Tetapi dengan kenaikan iuran BPJS, daya beli masyarakat anjlok lagi. Perlu diingat bahwa akibat hantaman covid-19, mereka yang sebelumnya masuk ke dalam kategori kelas menengah yang menjadi sasaran iuran BPJS, kini sebagiannya telah jatuh ke dalam kategori kelas bawah. Dengan demikian, kenaikan BPJS akan lebih jauh memiskinkan mereka.

Nampak jelas, rezim Jae tak sungguh-sungguh ingin meringankan kesulitan ekonomi yang membelit rakyat. Itu juga terlihat dari kengototan rezim mempertahankan harga lama BBM ketika harga minyak dunia telah anjlok secara signifikan. Padahal, biaya BBM termasuk dalam komponen utama dalam struktur pengeluaran rumah tangga.

Baik kebijakan harga BBM maupun kenaikan iuran BPJS Kesehatan lebih berorientasi pada upaya rezim mempertahankan kekuasaan.
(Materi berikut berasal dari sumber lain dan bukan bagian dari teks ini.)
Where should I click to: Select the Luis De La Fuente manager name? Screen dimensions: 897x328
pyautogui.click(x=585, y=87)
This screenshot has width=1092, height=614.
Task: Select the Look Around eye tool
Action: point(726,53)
Jadi, wajah polos Jae adalah wajah yang digunakan untuk mengelabui niat-niat tersembunyinya. Wajah yang menyembunyikan ambisi besar dan kerakusan kekuasaan.

Sebenarnya wajah yang terkesan polos dan tulus itu mengandung bahaya. Karena orang terus-menerus tersihir oleh wajah itu, dan daya kritis masyarakat lenyap. Demikian juga akal sehat. Ini juga yang menjelaskan mengapa sebagian rakyat tetap mendukung Jae tanpa reserve, meskipun kerusakan negara dan penindasan atas rakyat berlangsung secara kasat mata.

Malah pendukungnya rela ditipu dan ditindas Jae secara terus-menerus. Sementara para pengkritiknya dimusuhi dan dibully. Mereka lupa bahwa mengkritik Jae yang memang banyak berbohong dan tak kompeten mengelola negara bukan saja perlu, tapi juga niscaya. Hanya dengan cara ini kita dapat mengontrol rezim yang cenderung korup. Lihat, akibat Jae didukung secara fanatik tanpa sedikit pun pikiran kritis, negara ini mengalami kerusakan parah. Sudah begitu, tidak ada satu pun kebaikan Jae untuk para pendukungnya yang sudah tersihir oleh wajah polosnya.

Bagaimanapun, beleid menaikkan kembali iuran BPJS Kesehatan akan berdampak jauh pada legitimasi Jae. Karena yang terdampak adalah pendukung Jae juga, mestinya kali ini mereka tersadar bahwa wajah polos bukanlah karunia, tapi musibah bagi rakyat.

Mudah-mudahan dalam pemilu-pemilu mendatang kita tidak memilih calon pemimpin berdasarkan pertimbangan emosional, tapi rasional. Sehingga kita terhindar dari memilih calon pemimpin semacam Jae. Sudah bodoh dan licik, jahat kepada rakyat kecil lagi.